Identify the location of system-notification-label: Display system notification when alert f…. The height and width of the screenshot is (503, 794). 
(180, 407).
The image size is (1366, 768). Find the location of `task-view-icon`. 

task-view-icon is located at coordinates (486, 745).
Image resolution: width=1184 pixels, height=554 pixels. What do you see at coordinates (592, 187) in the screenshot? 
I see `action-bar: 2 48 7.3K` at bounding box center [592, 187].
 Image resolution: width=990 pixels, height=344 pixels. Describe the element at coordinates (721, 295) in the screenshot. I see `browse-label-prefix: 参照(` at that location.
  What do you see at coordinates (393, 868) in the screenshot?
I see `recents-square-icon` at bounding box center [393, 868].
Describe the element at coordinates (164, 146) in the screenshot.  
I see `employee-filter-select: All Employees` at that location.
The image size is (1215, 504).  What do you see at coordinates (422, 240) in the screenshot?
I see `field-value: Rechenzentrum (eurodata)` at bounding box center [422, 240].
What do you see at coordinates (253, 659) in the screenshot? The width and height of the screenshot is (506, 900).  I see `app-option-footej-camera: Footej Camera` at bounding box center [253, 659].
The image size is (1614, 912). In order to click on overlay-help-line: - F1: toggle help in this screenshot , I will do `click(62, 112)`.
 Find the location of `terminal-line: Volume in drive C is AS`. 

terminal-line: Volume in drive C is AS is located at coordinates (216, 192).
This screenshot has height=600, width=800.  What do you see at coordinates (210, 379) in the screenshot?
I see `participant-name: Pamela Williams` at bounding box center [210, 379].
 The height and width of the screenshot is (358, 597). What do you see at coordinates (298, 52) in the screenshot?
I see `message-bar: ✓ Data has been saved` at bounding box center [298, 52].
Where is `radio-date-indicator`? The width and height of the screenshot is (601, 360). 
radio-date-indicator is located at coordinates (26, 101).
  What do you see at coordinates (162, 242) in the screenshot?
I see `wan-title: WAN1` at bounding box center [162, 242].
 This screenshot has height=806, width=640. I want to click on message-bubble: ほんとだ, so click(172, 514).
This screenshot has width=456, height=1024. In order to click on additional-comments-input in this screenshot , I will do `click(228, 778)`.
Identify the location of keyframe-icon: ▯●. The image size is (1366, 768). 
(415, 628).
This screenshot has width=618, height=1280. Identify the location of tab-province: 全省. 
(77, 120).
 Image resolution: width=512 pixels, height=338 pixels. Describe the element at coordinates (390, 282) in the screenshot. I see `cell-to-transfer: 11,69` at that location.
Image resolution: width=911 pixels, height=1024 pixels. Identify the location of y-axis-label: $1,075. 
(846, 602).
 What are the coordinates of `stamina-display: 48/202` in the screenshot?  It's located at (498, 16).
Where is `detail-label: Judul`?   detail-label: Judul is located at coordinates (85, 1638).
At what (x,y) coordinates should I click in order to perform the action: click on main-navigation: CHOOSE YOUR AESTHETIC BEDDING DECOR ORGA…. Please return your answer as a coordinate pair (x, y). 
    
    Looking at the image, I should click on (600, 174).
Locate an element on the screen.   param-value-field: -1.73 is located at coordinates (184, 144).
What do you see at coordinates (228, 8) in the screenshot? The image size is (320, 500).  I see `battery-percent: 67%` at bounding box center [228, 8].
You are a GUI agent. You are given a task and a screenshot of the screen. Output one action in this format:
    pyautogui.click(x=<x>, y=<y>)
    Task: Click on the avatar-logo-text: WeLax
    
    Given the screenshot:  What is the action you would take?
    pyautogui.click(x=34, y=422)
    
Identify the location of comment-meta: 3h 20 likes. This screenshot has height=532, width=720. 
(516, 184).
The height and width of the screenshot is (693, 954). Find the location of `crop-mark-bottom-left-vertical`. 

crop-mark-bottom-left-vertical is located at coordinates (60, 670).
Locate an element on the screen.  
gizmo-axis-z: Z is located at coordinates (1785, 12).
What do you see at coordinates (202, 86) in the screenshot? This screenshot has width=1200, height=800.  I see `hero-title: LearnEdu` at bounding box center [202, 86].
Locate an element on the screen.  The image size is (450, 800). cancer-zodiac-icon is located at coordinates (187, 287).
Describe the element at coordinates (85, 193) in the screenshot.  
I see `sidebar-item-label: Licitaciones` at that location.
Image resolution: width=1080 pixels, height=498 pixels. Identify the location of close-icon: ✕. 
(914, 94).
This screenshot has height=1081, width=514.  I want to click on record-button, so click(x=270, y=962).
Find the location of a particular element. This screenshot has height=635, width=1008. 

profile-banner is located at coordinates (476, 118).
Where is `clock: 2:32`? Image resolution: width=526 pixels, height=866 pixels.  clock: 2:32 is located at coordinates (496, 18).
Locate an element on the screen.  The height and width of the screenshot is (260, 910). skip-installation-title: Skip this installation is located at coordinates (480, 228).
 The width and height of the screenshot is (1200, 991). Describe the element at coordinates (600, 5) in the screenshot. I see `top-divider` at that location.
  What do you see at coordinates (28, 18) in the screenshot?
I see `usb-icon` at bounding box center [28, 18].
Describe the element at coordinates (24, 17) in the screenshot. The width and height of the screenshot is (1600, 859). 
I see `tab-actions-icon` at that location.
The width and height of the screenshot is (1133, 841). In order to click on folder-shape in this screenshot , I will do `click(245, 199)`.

****

Assignment -> Rewrite the data above with every "Find the location of" changed to "Locate", leaving everything else untouched.

Answer to the exercise ->
Identify the location of system-notification-label: Display system notification when alert f…. The height and width of the screenshot is (503, 794). 
(180, 407).
The image size is (1366, 768). Locate `task-view-icon`. 

task-view-icon is located at coordinates (486, 745).
Image resolution: width=1184 pixels, height=554 pixels. What do you see at coordinates (592, 187) in the screenshot? 
I see `action-bar: 2 48 7.3K` at bounding box center [592, 187].
 Image resolution: width=990 pixels, height=344 pixels. Describe the element at coordinates (721, 295) in the screenshot. I see `browse-label-prefix: 参照(` at that location.
  What do you see at coordinates (393, 868) in the screenshot?
I see `recents-square-icon` at bounding box center [393, 868].
Describe the element at coordinates (164, 146) in the screenshot.  
I see `employee-filter-select: All Employees` at that location.
The image size is (1215, 504).  What do you see at coordinates (422, 240) in the screenshot?
I see `field-value: Rechenzentrum (eurodata)` at bounding box center [422, 240].
What do you see at coordinates (253, 659) in the screenshot? The width and height of the screenshot is (506, 900).  I see `app-option-footej-camera: Footej Camera` at bounding box center [253, 659].
The image size is (1614, 912). In order to click on overlay-help-line: - F1: toggle help in this screenshot , I will do `click(62, 112)`.
 Locate `terminal-line: Volume in drive C is AS`. 

terminal-line: Volume in drive C is AS is located at coordinates (216, 192).
This screenshot has height=600, width=800.  What do you see at coordinates (210, 379) in the screenshot?
I see `participant-name: Pamela Williams` at bounding box center [210, 379].
 The height and width of the screenshot is (358, 597). What do you see at coordinates (298, 52) in the screenshot?
I see `message-bar: ✓ Data has been saved` at bounding box center [298, 52].
Where is `radio-date-indicator`? The width and height of the screenshot is (601, 360). 
radio-date-indicator is located at coordinates (26, 101).
  What do you see at coordinates (162, 242) in the screenshot?
I see `wan-title: WAN1` at bounding box center [162, 242].
 This screenshot has height=806, width=640. I want to click on message-bubble: ほんとだ, so click(172, 514).
This screenshot has width=456, height=1024. In order to click on additional-comments-input in this screenshot , I will do `click(228, 778)`.
Identify the location of keyframe-icon: ▯●. The image size is (1366, 768). 
(415, 628).
This screenshot has width=618, height=1280. Identify the location of tab-province: 全省. 
(77, 120).
 Image resolution: width=512 pixels, height=338 pixels. Describe the element at coordinates (390, 282) in the screenshot. I see `cell-to-transfer: 11,69` at that location.
Image resolution: width=911 pixels, height=1024 pixels. Identify the location of y-axis-label: $1,075. 
(846, 602).
 What are the coordinates of `stamina-display: 48/202` in the screenshot?  It's located at (498, 16).
Where is `detail-label: Judul`?   detail-label: Judul is located at coordinates (85, 1638).
At what (x,y) coordinates should I click in order to perform the action: click on main-navigation: CHOOSE YOUR AESTHETIC BEDDING DECOR ORGA…. Please return your answer as a coordinate pair (x, y). 
    
    Looking at the image, I should click on (600, 174).
Locate an element on the screen.   param-value-field: -1.73 is located at coordinates (184, 144).
What do you see at coordinates (228, 8) in the screenshot? The image size is (320, 500).  I see `battery-percent: 67%` at bounding box center [228, 8].
You are a GUI agent. You are given a task and a screenshot of the screen. Output one action in this format:
    pyautogui.click(x=<x>, y=<y>)
    Task: Click on the avatar-logo-text: WeLax
    
    Given the screenshot:  What is the action you would take?
    pyautogui.click(x=34, y=422)
    
Identify the location of comment-meta: 3h 20 likes. This screenshot has height=532, width=720. 
(516, 184).
The height and width of the screenshot is (693, 954). Locate `crop-mark-bottom-left-vertical`. 

crop-mark-bottom-left-vertical is located at coordinates (60, 670).
Locate an element on the screen.  
gizmo-axis-z: Z is located at coordinates (1785, 12).
What do you see at coordinates (202, 86) in the screenshot? This screenshot has width=1200, height=800.  I see `hero-title: LearnEdu` at bounding box center [202, 86].
Locate an element on the screen.  The image size is (450, 800). cancer-zodiac-icon is located at coordinates (187, 287).
Describe the element at coordinates (85, 193) in the screenshot.  
I see `sidebar-item-label: Licitaciones` at that location.
Image resolution: width=1080 pixels, height=498 pixels. Identify the location of close-icon: ✕. 
(914, 94).
This screenshot has height=1081, width=514.  I want to click on record-button, so click(x=270, y=962).
Locate a particular element. This screenshot has height=635, width=1008. 

profile-banner is located at coordinates (476, 118).
Where is `clock: 2:32`? Image resolution: width=526 pixels, height=866 pixels.  clock: 2:32 is located at coordinates (496, 18).
Locate an element on the screen.  The height and width of the screenshot is (260, 910). skip-installation-title: Skip this installation is located at coordinates (480, 228).
 The width and height of the screenshot is (1200, 991). Describe the element at coordinates (600, 5) in the screenshot. I see `top-divider` at that location.
  What do you see at coordinates (28, 18) in the screenshot?
I see `usb-icon` at bounding box center [28, 18].
Describe the element at coordinates (24, 17) in the screenshot. The width and height of the screenshot is (1600, 859). 
I see `tab-actions-icon` at that location.
The width and height of the screenshot is (1133, 841). In order to click on folder-shape in this screenshot , I will do `click(245, 199)`.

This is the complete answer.